I get it, TypeScript appears to be an unnecessary pain, especially to the uninitiated. However, it is odd for a seasoned dev to make the claim TypeScript has "spoiled JavaScript" and an impediment to good code.

I'll agree that TypeScript shares a lot with C#. As a superset of JavaScript, TypeScript was influenced by what had come before, especially since both languages come from the Microsoft stable.

For me, having come from JavaScript and learning TypeScript as a necessity for my first dev job, I can't agree with the sentiment that going back to Vanilla JS is an option. I've worked in a large codebase that had multiple complex state slices and streaming hand motion capture data, which on it's way to the UI took many forms. These forms all needed to be strictly typed so that the data we were feeding into services and expecting to come out of them was clean and what we ultimately expected.

You see, JavaScript was never created as a standalone programming language. It was for all intents and purposes developed to make the web interactive. Beyond making things pop, move and jiggle, it wasn't seriously intended to be what it is today. But while JavaScript has advanced markedly in the past decade (thanks jQuery!), the inability to robustly type JavaScript applications has limited what it could be seriously used for in commercial and large-scale projects.

TypeScript helps with scalability and handling complexity. Furthermore, given it's power and the fact code is not just localised to front or back ends, why wouldn't you use TypeScript for everything? For me, the best tools and packages for web development provide their users with TypeScript integration. tRPC for example provides type unification at all levels of an application.

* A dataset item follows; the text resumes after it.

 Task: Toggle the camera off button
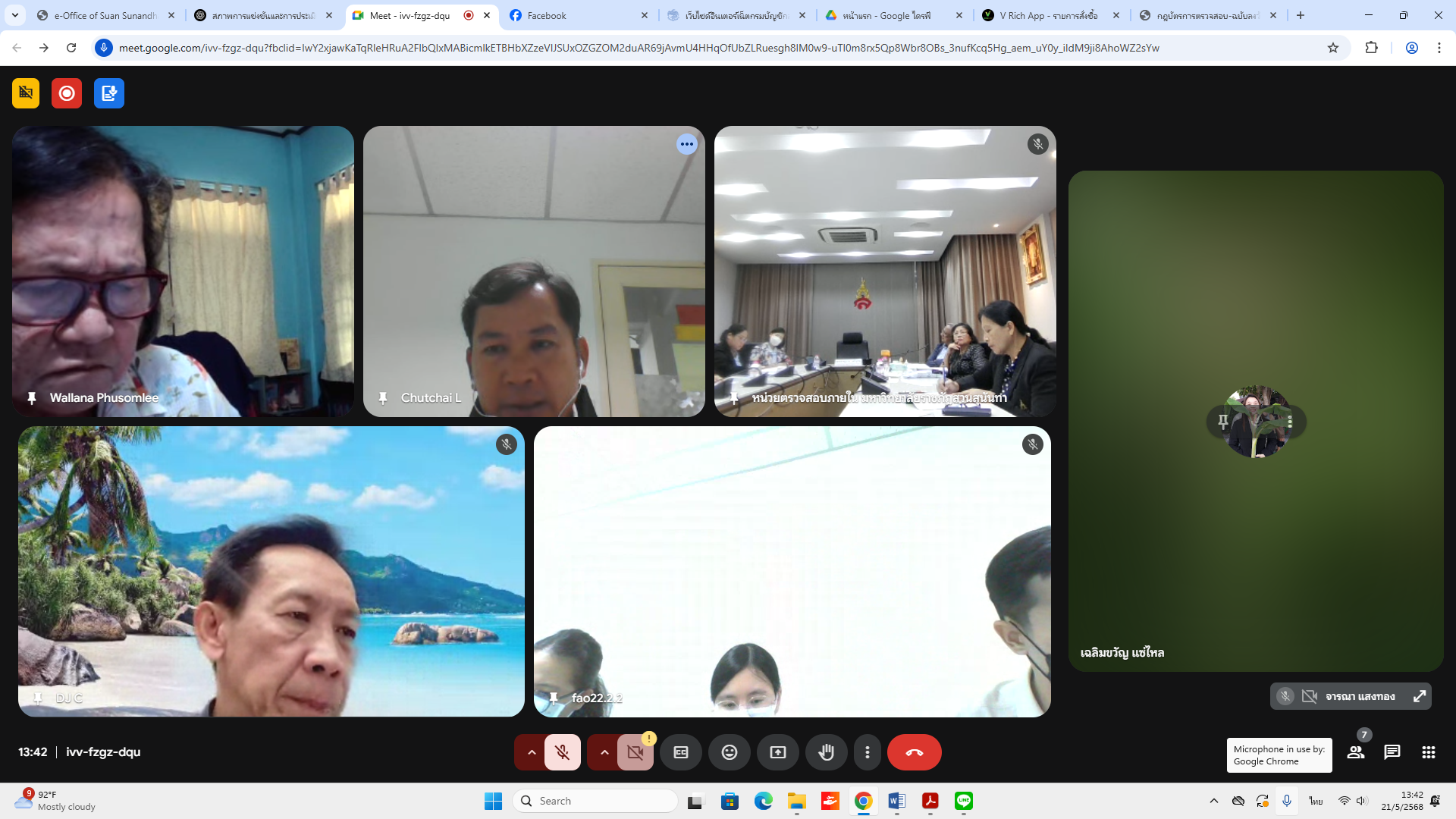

The increasingly popular package Zod provides "TypeScript-first schema validation with static type inference". When it comes to choosing tools for the job, TypeScript isn't even a question I consider. It's a no-brainer. I've been to the mountain top and seen the view, there's no way I'd be going back to Vanilla JS willingly.

TypeScript may have some C# mimicry in play, but this is how all good things advance. Looking at what has come before and taking the best parts is what makes innovation so great and TypeScript is a major innovation in the development field. With environments that allow TypeScript to be run outside of a web context (Electron.js and React Native for example) we now have a reliable language that can be used in desktop and mobile software products, further extending the power and reach of the underlying language, JavaScript.

Incidentally... TypeScript was actually created in concert with VS Code to make the best IDE experience possible. With typing you get autocomplete, error highlighting, autosuggestions and many other features. This undoubtedly makes the lives of developers easier and is probably why JavaScript to a large degree is thriving as a preferred development language in both web and software applications.